MCMC sampling colourings and independent sets of G(n,d/n) near the uniqueness threshold

Abstract

Sampling from Gibbs distribution is a central problem in computer science as well as in statistical physics. In this work we focus on the k-colouring model and the hard-core model with fugacity λ when the underlying graph is an instance of Erdos-Renyi random graph G(n,p), where p=d/n and d is fixed. We use the Markov Chain Monte Carlo method for sampling from the aforementioned distributions. In particular, we consider Glauber (block) dynamics. We show a dramatic improvement on the bounds for rapid mixing in terms of the number of colours and the fugacity for the corresponding models.
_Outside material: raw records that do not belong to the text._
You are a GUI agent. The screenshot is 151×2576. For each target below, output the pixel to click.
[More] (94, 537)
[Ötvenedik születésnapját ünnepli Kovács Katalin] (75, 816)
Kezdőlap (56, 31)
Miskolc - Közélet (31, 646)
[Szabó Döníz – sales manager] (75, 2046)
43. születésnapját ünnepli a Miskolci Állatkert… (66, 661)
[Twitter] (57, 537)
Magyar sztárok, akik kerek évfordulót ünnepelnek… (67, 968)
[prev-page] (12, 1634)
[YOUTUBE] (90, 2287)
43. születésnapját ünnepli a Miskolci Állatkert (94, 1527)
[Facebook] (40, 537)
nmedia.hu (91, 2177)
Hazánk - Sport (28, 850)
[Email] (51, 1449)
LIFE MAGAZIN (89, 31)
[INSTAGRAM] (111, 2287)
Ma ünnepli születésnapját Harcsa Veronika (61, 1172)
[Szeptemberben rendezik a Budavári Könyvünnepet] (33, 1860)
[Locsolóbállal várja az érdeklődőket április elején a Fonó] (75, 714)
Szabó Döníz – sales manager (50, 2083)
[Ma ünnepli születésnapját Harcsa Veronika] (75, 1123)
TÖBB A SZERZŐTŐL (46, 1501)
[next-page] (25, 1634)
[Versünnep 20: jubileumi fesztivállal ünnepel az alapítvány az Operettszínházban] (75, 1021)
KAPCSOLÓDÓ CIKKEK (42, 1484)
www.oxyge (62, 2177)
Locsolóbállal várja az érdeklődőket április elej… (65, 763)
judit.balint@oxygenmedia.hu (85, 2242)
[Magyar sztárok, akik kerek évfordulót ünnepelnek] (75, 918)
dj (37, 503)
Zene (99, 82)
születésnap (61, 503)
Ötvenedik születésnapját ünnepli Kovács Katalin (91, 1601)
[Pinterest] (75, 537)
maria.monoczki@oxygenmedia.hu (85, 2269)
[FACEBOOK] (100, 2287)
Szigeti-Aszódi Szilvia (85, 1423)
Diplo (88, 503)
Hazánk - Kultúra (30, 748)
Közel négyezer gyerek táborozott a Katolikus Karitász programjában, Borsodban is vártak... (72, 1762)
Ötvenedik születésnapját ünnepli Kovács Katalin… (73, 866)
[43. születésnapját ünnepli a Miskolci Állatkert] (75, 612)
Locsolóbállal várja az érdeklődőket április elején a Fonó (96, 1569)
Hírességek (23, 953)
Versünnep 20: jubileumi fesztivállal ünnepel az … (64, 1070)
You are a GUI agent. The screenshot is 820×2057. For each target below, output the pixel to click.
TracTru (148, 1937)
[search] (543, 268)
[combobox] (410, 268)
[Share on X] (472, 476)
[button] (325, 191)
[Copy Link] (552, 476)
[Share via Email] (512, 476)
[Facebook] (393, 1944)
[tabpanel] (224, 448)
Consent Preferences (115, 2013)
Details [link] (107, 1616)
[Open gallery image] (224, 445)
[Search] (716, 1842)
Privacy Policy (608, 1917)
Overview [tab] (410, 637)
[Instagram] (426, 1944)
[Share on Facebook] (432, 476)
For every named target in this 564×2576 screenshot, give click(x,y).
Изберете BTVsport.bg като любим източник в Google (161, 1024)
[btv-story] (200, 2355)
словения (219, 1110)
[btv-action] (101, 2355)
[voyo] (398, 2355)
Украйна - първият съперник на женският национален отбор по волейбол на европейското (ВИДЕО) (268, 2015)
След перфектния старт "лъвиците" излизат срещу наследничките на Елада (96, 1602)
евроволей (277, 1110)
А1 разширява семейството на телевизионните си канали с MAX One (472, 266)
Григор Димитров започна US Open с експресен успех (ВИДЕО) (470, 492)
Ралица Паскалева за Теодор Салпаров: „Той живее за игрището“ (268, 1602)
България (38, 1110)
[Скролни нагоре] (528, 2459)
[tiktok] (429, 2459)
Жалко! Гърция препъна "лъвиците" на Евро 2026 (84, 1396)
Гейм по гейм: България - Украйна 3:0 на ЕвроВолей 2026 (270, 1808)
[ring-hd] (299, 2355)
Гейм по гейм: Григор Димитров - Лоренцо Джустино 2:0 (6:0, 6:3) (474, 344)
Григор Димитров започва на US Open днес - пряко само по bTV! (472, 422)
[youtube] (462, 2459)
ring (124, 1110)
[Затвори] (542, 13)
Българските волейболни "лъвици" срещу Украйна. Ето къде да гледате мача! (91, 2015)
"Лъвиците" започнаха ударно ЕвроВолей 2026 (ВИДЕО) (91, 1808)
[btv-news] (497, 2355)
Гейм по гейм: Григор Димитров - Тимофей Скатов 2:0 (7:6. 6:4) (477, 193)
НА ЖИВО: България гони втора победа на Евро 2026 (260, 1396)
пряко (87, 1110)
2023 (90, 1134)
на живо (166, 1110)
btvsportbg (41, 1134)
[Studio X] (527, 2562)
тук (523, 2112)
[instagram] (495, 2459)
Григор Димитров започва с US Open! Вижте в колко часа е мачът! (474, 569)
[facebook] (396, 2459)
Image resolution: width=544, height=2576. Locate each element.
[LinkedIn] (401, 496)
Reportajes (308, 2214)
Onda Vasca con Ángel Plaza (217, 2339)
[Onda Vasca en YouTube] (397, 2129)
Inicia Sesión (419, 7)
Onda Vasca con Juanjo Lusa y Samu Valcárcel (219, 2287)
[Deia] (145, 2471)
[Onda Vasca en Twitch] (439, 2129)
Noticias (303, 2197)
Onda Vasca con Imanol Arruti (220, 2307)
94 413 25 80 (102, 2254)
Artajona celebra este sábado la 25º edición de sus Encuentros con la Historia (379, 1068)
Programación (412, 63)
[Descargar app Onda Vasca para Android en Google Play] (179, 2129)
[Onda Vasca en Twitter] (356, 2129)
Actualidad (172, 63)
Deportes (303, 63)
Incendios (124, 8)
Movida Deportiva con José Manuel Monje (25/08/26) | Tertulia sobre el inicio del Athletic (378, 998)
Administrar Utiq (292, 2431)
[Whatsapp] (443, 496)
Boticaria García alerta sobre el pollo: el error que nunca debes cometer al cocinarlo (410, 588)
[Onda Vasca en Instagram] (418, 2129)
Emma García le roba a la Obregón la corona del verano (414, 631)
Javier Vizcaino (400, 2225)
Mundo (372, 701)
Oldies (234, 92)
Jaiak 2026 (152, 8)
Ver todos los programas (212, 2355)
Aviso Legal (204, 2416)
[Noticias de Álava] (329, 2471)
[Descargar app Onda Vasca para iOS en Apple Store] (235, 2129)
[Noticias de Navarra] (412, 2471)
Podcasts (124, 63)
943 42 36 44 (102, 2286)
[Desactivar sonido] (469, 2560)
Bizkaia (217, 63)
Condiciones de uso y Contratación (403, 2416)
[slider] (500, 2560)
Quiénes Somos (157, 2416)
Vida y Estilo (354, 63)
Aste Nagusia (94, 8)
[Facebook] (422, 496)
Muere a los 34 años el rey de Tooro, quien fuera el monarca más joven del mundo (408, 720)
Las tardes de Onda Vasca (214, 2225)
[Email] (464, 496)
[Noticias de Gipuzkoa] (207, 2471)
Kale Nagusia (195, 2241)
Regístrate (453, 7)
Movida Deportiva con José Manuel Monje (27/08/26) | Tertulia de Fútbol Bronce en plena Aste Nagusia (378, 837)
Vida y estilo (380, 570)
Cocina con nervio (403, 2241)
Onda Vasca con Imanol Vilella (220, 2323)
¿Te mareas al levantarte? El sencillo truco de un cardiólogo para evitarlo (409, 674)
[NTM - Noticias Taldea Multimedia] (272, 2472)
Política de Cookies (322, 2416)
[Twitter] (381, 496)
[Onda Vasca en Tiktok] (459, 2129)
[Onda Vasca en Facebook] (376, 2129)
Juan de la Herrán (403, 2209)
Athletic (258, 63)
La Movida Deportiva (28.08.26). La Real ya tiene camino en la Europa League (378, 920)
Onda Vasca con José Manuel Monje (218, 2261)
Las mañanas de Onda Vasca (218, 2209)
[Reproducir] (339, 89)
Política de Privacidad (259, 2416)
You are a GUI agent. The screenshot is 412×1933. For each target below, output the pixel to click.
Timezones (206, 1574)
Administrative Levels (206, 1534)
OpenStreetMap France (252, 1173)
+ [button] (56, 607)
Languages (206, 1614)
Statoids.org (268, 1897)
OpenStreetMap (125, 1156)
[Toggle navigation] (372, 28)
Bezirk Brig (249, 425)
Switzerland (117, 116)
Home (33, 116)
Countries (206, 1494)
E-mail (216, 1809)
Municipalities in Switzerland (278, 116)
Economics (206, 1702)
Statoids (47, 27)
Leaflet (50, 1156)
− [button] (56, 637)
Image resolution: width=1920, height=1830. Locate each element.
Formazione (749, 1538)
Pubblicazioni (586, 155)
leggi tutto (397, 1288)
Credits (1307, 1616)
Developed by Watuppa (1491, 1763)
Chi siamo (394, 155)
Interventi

For both models the bounds we get are only within small constant factors from the conjectured ones by the statistical physicists. We use Path Coupling to show rapid mixing. For k and λ in the range of our interest the technical challenge is to cope with the high degree vertices, i.e. vertices of degree much larger than the expected degree d. The usual approach to this problem is to consider block updates rather than single vertex updates for the Markov chain. Taking appropriately defined blocks the effect of high degree vertices somehow diminishes. However, devising such a construction of blocks is a highly non trivial task. We develop for a first time a weighting schema for the paths of the underlying graph. Vertices which belong to "light" paths, only, can be placed at the boundaries of the blocks. Then the tree-like local structure of G(n,d/n) allows the construction of simple structured blocks.